ACTIVITIES ::
• 1. Answer these questions about the article on American Airlines' storm response. Mark each answer (a), (b) or (c).
(a) On which podcast did David Seymour appear?
(b) About how many flights did American cancel?
(c) How many additional hotel rooms did the airline secure in advance in its hub locations?
• 2. Write out the part of the article on American Airlines' storm response starting with "American Airlines Chief" and going on through "report these issues.".
• 3. How would the article on American Airlines' storm response go on? Continue it from its last sentence.

Segment Start: PAGE EXCERPT

American Airlines COO Claims Tech Worked During Meltdown, Denies Flight Attendants Slept In Airports—His CEO Disagrees

American Airlines Chief Operating Officer David Seymour went on the Airlines Confidential podcast this week to talk up his airline’s response to last week’s major storm. American was hit far harder than other airlines, cancelled far more flights – nearly 10,000 – and took much longer to recover.

Seymour’s message, three times during the interview was that the airline’s “technology worked.” He claimed that they didn’t “lose track of our crew members in our system” and he also claimed that no flight attendants were stuck sleeping in airports – despite what his airline’s CEO says, and what flight attendants themselves say.

Now, in terms of, you know, I’ve seen the media reports about crew members sleeping, but I’ve asked the team on multiple occasions because there’s a mechanism for which they sleep. have to, you know, they can report these issues.

I will tell you that our crew members probably waited for hotel rooms longer than normal under normal irregular ops situation. But over the course of that time, we secured 6,000 additional hotel rooms in our hub locations in advance, knowing that we would have some cancellations that we would have to get them hotel rooms. We went to a manual process and used that 1100 times to get hotel rooms for our crew members.

…So I tell you, I haven’t seen the reports of them sleeping on floors and all that. I will tell you that they waited longer..to get, you know, the hotel rooms to get their new schedule, revised schedule. That’s sheer volume. But the fact that we came up as quick as we did once the storm had passed shows that we have the capability, but our technology worked as it should.

I’m not sure anyone but Seymour would characterize American’s recovery from meltdown as ‘quick’ but I’m genuinely having a hard time reconciling his comments with what employees went through over the course of the storm.

Delta used to go long stretches without cancelling a flight – by simply ‘delaying’ a flight by 18 hours or three days. By the same logic, I suppose, flight attendants aren’t forced to sleep in airports if they eventually get a room 18 hours later?

Flight attendants did report sleeping in airports, because the airline didn’t have rooms for them. Pilots are comfortable coming out of pocket for a room and waiting to get reimbursed. Many flight attendants are not (or aren’t in a position to). And pilots often get priority.

Segment End: PAGE EXCERPT
Segment Start: RAW DATA

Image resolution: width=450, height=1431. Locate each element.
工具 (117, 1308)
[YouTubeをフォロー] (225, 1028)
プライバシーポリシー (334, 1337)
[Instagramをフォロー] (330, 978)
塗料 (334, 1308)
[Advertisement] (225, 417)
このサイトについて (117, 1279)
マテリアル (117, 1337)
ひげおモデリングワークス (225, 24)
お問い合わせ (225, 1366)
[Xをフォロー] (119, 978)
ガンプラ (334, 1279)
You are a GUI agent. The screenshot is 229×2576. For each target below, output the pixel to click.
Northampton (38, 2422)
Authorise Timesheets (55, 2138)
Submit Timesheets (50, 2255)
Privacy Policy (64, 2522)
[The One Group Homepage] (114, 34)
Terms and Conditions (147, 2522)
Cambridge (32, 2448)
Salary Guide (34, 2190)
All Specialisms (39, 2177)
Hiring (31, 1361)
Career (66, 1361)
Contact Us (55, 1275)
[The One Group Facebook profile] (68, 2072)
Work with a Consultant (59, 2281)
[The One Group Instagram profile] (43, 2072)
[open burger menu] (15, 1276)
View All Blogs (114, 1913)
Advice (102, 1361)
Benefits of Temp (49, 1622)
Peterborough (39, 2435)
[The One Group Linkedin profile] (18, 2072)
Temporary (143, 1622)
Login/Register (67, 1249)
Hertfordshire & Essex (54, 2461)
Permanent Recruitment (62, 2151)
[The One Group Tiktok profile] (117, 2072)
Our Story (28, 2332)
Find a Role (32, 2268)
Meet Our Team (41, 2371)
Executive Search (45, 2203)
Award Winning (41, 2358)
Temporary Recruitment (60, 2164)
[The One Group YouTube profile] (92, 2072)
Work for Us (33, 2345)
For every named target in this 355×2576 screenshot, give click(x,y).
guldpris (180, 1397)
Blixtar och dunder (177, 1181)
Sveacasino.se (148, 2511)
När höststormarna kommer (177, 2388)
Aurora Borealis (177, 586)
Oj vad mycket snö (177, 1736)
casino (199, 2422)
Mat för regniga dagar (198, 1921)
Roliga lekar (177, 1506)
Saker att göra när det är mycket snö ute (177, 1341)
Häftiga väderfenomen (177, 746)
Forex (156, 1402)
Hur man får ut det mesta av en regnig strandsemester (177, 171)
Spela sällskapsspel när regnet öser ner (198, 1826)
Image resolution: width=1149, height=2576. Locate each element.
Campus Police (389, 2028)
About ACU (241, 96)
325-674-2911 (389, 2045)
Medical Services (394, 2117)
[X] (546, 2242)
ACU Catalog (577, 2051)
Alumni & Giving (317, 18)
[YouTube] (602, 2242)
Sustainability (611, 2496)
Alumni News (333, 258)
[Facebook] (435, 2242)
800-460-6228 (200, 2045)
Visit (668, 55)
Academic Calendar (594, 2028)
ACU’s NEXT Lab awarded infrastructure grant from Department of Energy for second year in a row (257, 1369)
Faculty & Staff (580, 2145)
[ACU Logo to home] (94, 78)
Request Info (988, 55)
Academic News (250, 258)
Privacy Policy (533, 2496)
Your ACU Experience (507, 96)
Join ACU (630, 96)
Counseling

Segment End: RAW DATA

ANSWERS TO THE EXERCISES ::
• 1.
(a) The Airlines Confidential podcast
(b) Nearly 10,000
(c) 6,000

• 2.
American Airlines Chief Operating Officer David Seymour went on the Airlines Confidential podcast this week to talk up his airline’s response to last week’s major storm. American was hit far harder than other airlines, cancelled far more flights – nearly 10,000 – and took much longer to recover.

Seymour’s message, three times during the interview was that the airline’s “technology worked.” He claimed that they didn’t “lose track of our crew members in our system” and he also claimed that no flight attendants were stuck sleeping in airports – despite what his airline’s CEO says, and what flight attendants themselves say.

Now, in terms of, you know, I’ve seen the media reports about crew members sleeping, but I’ve asked the team on multiple occasions because there’s a mechanism for which they sleep. have to, you know, they can report these issues.

• 3.
They also reported not being able to get through to scheduling, the airline thinking they were in a different city than the one they were actually in, and being schedled to work flights that they weren’t legal for – pilots and planes with passengers were waiting on flight attendants, and operations didn’t seem to know that the flight attendants had been delayed hours getting into a hotel the night before so hadn’t yet had their legally-required rest.

American’s CEO – Seymour’s boss! – acknowledged flight attendants without a place to sleep in his remarks to employees after last week’s earnings call.

I know throughout the rest of our system, some of our crewmembers didn’t have a place to stay last night.

Here’s how the New York LaGuardia flight attendant base President describes things,

Flight Attendants were left without hotels, stranded for hours, sleeping in unsafe and unacceptable conditions, unable to reach Crew Scheduling, disconnected after hours on hold, and forced to navigate a collapsing operation with little to no support.

…I have served as Base President for five years. During that time, this base has endured approximately eight major irregular operations, each followed by nearly identical assurances that the next one would be different. It never is. At some point, apologies without action stop being apologies. They become deflection.

Management continues to characterize these events as “unforeseen” and “not normal days.” That claim is simply false. Irregular operations are not rare. They are predictable. Winter weather, system strain, hotel shortages, staffing failures, and call center overload are not surprises. They are recurring events that management has repeatedly chosen not to adequately plan for.

Flight attendants were stuck overnight in airports over the summer. In 2021 American flight attendants were stuck sleeping in airports and again in 2022.

This happens during irregular operations – usually bad weather – but the airline is supposed to staff up to ensure rooms are made available to their employees. They promised that their own employees would back up the hotel and limo desk, too, to make sure flight attendants could get help. It’s not the first time this has happened. American has even made promises it wouldn’t happen again but it seems to keep happening with them.

For years, American Airlines focused on the bet that if they got their operation in order everything else would follow and they’d make money. That wasn’t true – the operation is table stakes, and then they have to compete for business. But American never got its operation in order. And that’s not just completing flights on-time. They’ve been the industry laggard in mishandled bags. They’ve been the industry laggard in mishandled wheelchairs. They have involuntarily bumped more passengers than anyone else.

So when Seymour simply says that operational failures are outside of their control and that everything worked, I simply don’t know what airline’s operations he thinks he’s been running for the past decade.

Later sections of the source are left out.